The answer must be a single number: how many lines in the records below contain the word "Open".

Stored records
_ _ _
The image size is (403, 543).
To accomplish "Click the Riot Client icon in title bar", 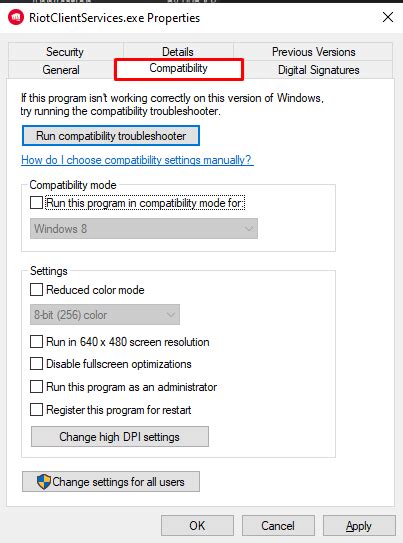I will click(16, 17).
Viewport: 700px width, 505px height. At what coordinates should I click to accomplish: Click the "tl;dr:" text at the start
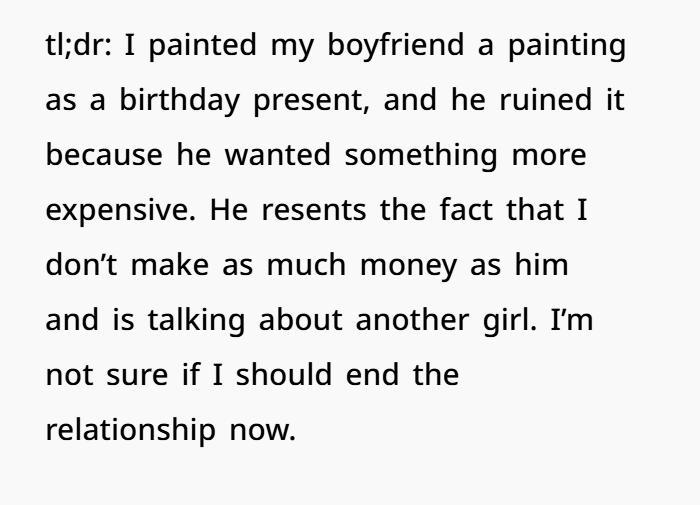[x=78, y=47]
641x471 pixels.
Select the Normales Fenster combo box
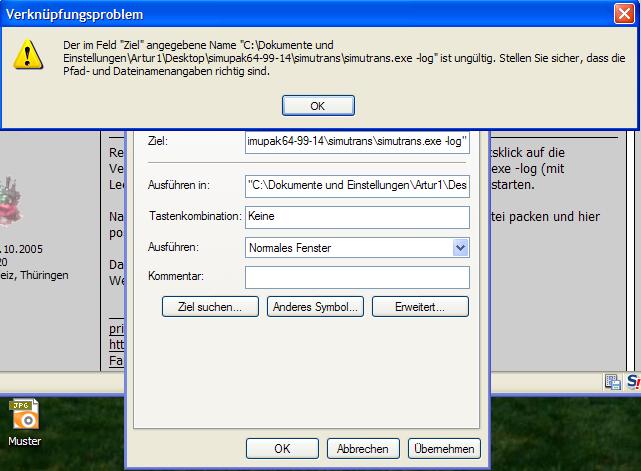pyautogui.click(x=348, y=247)
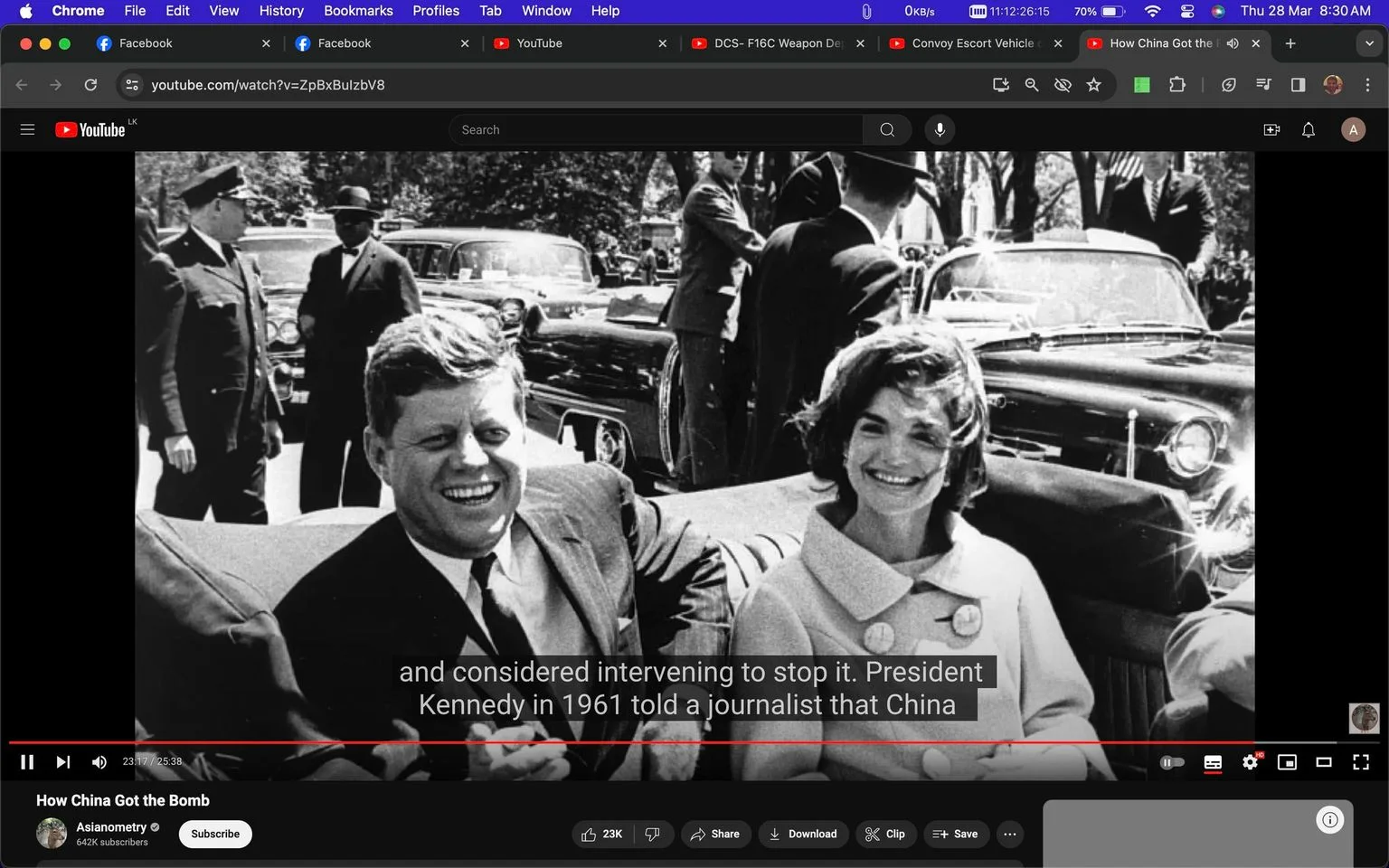The image size is (1389, 868).
Task: Toggle autoplay switch
Action: point(1172,762)
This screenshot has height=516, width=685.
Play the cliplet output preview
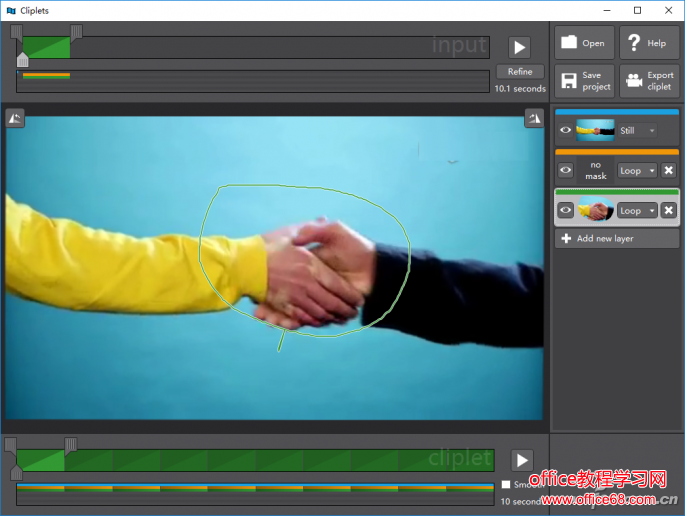[522, 460]
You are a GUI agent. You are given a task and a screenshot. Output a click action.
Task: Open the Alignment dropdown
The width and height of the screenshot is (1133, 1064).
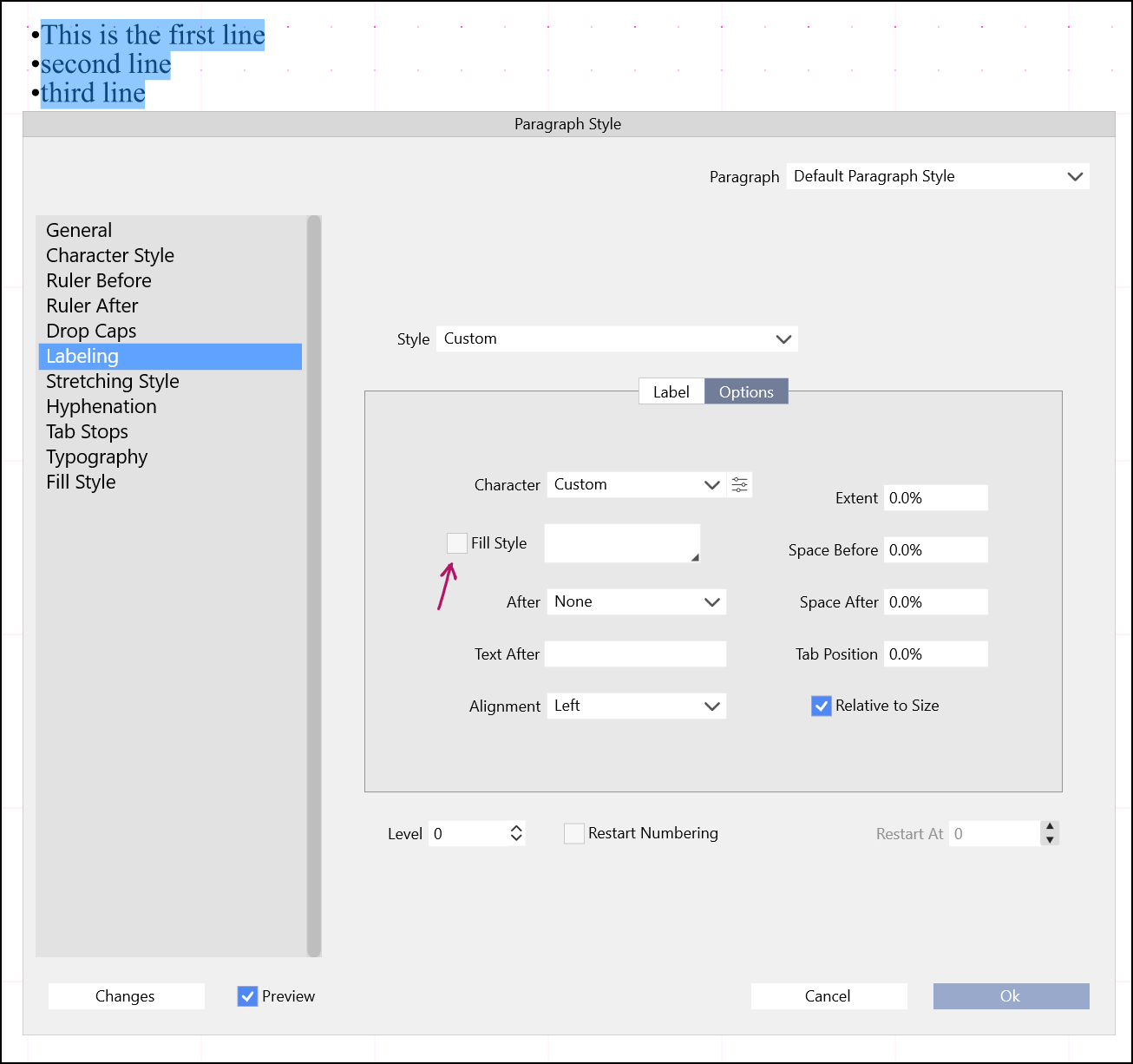[636, 706]
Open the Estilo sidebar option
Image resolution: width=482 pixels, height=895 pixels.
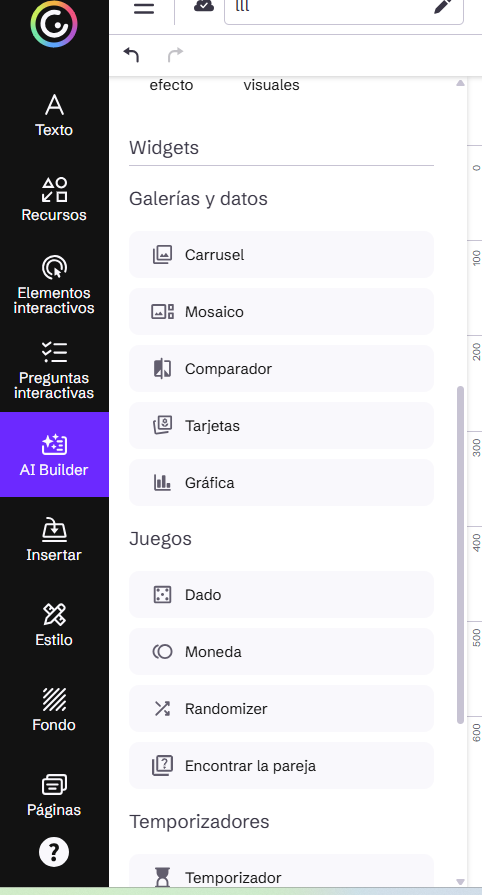(x=54, y=624)
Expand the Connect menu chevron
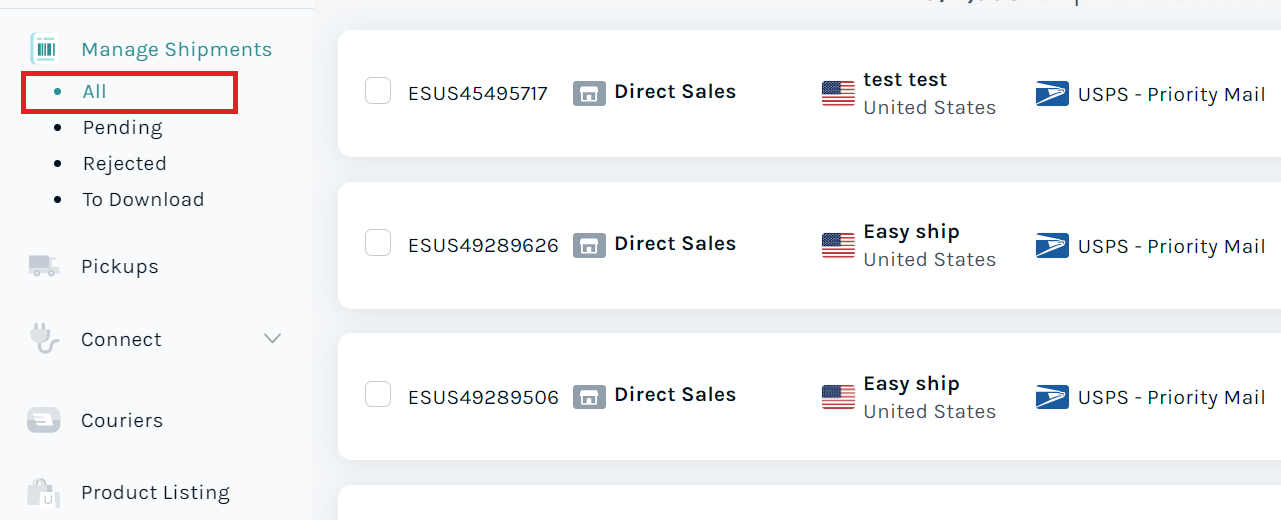This screenshot has height=520, width=1281. [x=272, y=339]
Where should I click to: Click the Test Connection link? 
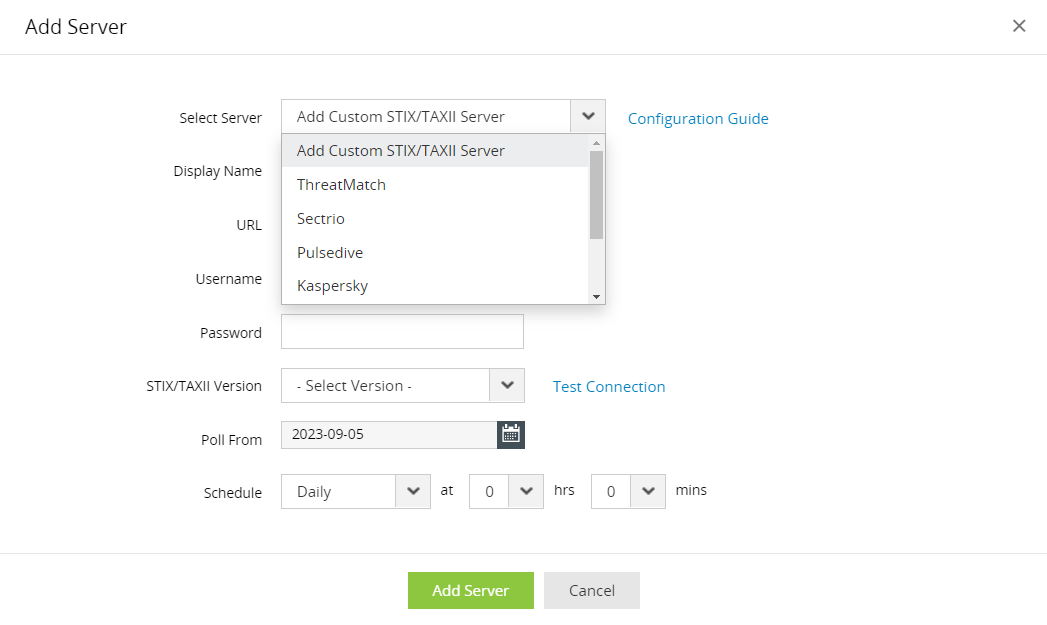[609, 387]
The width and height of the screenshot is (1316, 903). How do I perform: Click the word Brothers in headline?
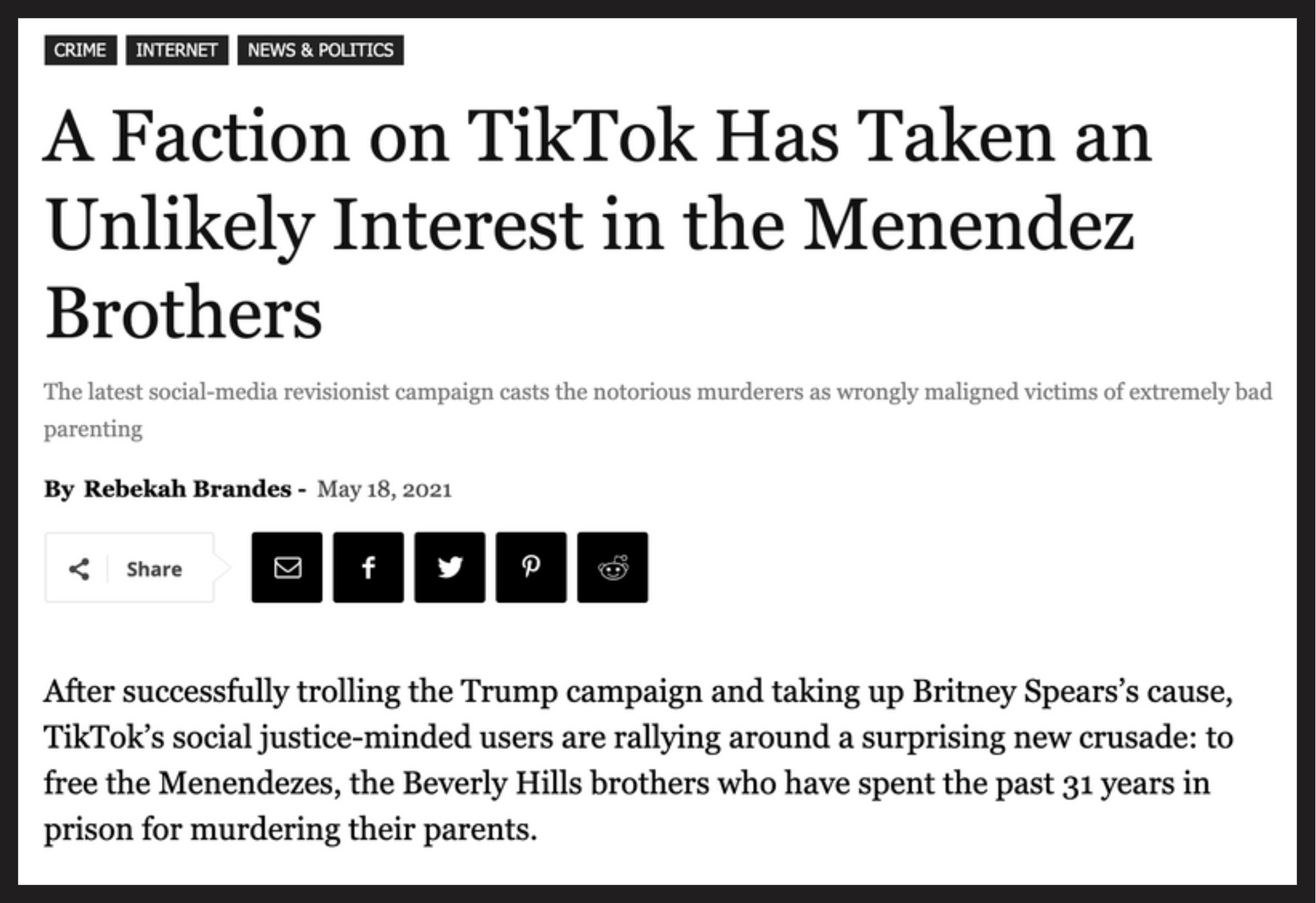coord(183,312)
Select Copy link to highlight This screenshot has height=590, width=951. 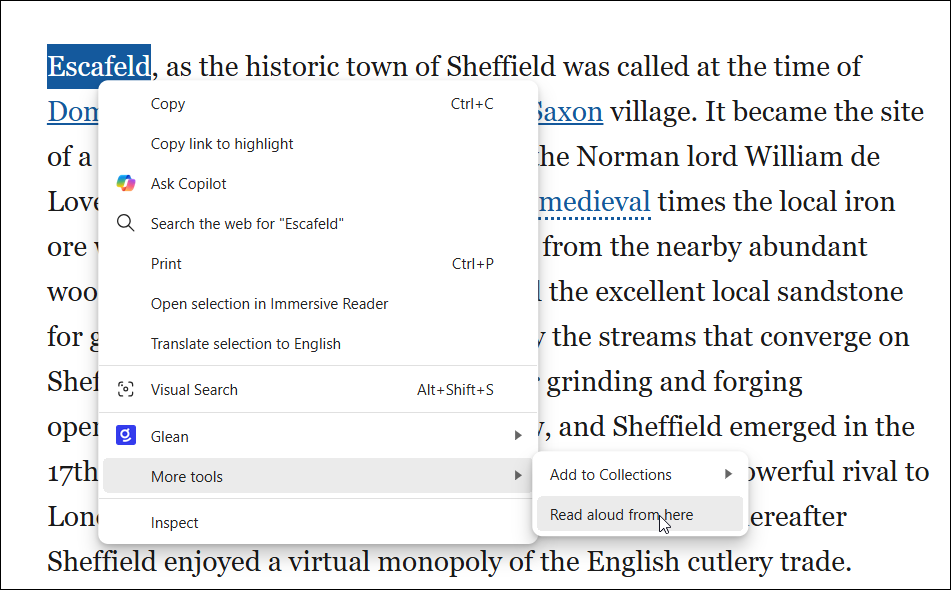tap(220, 143)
_ _ _
### ANSWER SECTION
2